Well Known Antiderivatives
| Function | Antiderivative |
|---|---|
| $x^r$, where $r$ is rational and $r \ne -1$ | $\dfrac{1}{r + 1} x^{r + 1} + C$ |
| $sin(x)$ | $-cos(x) + C$ |
| $cos(x)$ | $sin(x) + C$ |
| $e^{ax}$ | $\dfrac{1}{a}e^{ax} + C$ |
| $\dfrac{f^\prime(x)}{f(x)}$ | $ln|f(x)| + C$ |
L’Hopital’s Rule
L’Hopital’s Rule
Suppose that $f$ and $g$ are both differentiable functions and $a$ is a real number. Suppose also that either one of the two following conditions hold:
- $f(x) \to 0$ and $g(x) \to 0$ as $x \to 0$
- $f(x) \to \infty$ and $g(x) \to \infty$ as $x \to 0$
If $\lim_{x \to a} \dfrac{f^\prime(x)}{g^\prime(x)}$ exists, then \(\lim_{x \to a} \dfrac{f(x)}{g(x)} = \lim_{x \to a} \dfrac{f'(x)}{g'(x)}\) This theorem also holds for
- Limits as $x \to \infty$ or $x \to - \infty$
- One sided limits ($x \to a^+$ or $x \to a^-$)
Inverse Functions
One To One Functions
A function is one to one if $f(x_1) = f(x_2)$ implies that $x_1 = x_2$ whenevery $x_1, x_2 \in Dom(f)$.

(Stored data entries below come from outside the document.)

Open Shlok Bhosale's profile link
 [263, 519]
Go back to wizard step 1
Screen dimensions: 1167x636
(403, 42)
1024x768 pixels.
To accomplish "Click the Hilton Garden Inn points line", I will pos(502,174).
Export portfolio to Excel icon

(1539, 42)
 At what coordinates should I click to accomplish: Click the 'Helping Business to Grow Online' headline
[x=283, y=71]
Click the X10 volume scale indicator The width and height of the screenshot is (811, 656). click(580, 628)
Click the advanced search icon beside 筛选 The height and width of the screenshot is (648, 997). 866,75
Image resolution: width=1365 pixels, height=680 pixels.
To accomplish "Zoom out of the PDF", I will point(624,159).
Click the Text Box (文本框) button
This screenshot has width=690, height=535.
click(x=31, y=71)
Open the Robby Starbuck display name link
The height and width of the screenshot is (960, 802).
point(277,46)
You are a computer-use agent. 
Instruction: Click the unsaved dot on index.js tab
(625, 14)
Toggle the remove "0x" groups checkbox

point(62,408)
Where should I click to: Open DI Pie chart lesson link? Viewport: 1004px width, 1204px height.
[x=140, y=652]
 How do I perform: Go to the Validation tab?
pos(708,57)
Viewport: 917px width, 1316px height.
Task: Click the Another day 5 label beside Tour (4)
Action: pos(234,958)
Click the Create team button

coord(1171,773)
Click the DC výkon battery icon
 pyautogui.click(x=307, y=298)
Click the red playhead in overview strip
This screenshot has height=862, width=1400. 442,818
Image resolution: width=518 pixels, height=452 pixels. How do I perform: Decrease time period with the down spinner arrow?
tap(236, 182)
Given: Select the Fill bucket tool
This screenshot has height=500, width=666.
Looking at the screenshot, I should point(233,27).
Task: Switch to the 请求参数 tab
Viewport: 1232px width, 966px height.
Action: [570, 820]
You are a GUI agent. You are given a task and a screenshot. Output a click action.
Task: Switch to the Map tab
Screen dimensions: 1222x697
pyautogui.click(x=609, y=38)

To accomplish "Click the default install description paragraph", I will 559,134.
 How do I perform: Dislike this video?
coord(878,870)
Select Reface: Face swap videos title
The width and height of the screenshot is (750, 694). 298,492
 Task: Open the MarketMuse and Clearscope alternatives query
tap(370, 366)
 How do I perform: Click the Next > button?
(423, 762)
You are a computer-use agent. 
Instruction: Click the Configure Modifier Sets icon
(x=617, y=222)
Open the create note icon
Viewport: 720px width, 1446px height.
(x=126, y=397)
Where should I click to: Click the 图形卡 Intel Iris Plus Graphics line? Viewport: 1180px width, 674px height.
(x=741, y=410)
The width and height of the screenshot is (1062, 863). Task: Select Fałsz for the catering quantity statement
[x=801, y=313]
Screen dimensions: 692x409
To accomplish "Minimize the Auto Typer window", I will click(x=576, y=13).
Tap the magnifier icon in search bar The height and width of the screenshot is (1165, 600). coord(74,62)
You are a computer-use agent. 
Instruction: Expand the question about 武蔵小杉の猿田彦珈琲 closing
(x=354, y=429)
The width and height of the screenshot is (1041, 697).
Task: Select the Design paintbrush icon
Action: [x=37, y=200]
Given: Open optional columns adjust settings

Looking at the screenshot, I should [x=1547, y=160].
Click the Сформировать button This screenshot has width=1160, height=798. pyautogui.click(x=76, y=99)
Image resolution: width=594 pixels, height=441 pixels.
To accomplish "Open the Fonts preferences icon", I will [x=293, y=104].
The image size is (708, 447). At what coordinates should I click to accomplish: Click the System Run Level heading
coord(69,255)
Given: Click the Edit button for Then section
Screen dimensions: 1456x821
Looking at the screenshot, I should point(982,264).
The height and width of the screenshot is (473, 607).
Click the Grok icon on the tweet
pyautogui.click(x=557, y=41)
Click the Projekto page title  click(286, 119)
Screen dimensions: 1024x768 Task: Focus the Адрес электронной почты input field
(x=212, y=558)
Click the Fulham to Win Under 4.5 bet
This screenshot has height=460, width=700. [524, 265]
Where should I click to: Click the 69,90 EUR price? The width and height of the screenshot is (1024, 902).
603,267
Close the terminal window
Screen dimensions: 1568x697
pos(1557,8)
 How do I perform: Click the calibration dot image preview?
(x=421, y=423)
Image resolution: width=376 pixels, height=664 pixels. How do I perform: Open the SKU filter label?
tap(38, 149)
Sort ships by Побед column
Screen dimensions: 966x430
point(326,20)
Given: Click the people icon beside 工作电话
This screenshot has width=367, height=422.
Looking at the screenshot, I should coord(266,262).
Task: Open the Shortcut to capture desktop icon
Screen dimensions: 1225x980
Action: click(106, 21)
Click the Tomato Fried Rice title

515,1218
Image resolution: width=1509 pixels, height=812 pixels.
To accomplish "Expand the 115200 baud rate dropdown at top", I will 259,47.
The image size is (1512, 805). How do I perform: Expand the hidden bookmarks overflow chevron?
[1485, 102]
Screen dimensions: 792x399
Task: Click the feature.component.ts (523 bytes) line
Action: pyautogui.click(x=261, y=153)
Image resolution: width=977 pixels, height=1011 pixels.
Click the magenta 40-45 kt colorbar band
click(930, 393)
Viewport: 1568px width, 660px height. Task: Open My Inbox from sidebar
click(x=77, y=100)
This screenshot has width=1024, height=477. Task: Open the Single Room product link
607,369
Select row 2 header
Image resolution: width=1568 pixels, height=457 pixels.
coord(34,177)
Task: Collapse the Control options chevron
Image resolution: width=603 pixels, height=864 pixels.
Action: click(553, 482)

- Every element of the domain has to map to exactly one element in the co-domain
- There can be elements in the co-domain that aren’t mapped to anything in the domain
Inverse Functions
Suppose that a function $f$ is a one to one function. Then the inverse function of $f$ is the unique function $g$ such that $g(f(x)) = x$ and $f(g(x)) = x$, and $Dom(g) = Range(f), \ Range(g) = Dom(f)$. The inverse function for $f$ is often written as $f^{-1}$
The Inverse Function Theorem
Suppose that $I$ is an open interval, $f : I \to \mathbb{R}$ is differentiable, and $f^\prime(x) \ne $ 0for all $x \in I$. Then:
- $f$ is one to one and has an inverse function $g : Range(f) \to Dom(f)$
- $g$ is differentiable at all points in $Range(f)$
- The derivative of $g$ is given by the formula $g^\prime(x) = \dfrac{1}{f^\prime(g(x))}$ for all $x$ in $Range(f)$.
Curve Sketching
Curves Defined By A Cartesian Equation
Checklist For Sketching Curves
- Identify the domain of $f$
- Identify any symmetries
- $f$ is odd if $f(-x) = -f(x)$
- $f$ is even if $f(-x) = f(x)$
- Find $x$ and $y$ axis intercepts
- Identify vertical asymptotes
- Examine the behaviour of $f(x)$ as $x \to \pm \infty$
- Use calculus to identify stationary points and other features if necessary
Oblique Asymptotes
Suppose that $a$ and $b$ are real numbers and that $a \ne 0$. We say that a straight line given by the equation $y = ax + b$ is an oblique asymptote for a function $f$ if $\lim_{x \to \infty} (f(x) - (ax + b)) = 0$.
Essentially, this is saying that given a line $y = ax + b$ and a function $f$, if $f$ approaches $y$ as $x \to \infty$, the line $y$ is known as an oblique asymptote.
Integration
Areas & The Reimann Integral
The Definition Of Area Under The Graph Of A Function & The Reimann Integral
Suppose that $f$ is a bounded function on $[a, b]$ and that $f(x) \ge 0$ for all $x \in [a, b]$. In this subsection we define what is meant by ‘the area under the graph of $f$ from $a$ to $b$’. This is done by constructing upper and lower Reimann sums with respect to partitions of $[a, b]$.
A finite set $P$ of points in $\mathbb{R}$ is said to be a partition of $[a, b]$ if $P = {a_0, a_1, a_2, …, a_n}$ and $a = a_0 < a_1 < a_2 < … < a_n = b$.
Definition of the area under the graph of a function
Suppose that $f$ is bounded on $[a, b]$ and $f(x) \ge 0$ for all $x \in [a, b]$. If there exists a unique real number $A$ such that $\underline{S}_p(f) \le A \le \bar{S}_p(f)$ for every partition $P$ of $[a, b]$, then we say that $A$ is the area under the graph of $f$ from $a$ to $b$.
Definition of the Reimann integral
Suppose that a function $f$ is bounded on $[a, b]$. If there exists a unique real number $I$ such that $\underline{S}_p(f) \le I \le \bar{S}_p(f)$ for every partition $P$ of $[a, b]$, then we say $f$ is Reimann integrable on the interval $[a, b]$. If $f$ is Reimann integrable, then the unique real number $I$ is called the definite integral of $f$ from $a$ to $b$ and we write $I = \int_{a}^{b} f(x) \ dx$.
The function $f$ is called the integrand of the definite integral, while the points $a$ and $b$ are called the limits of the definite integral.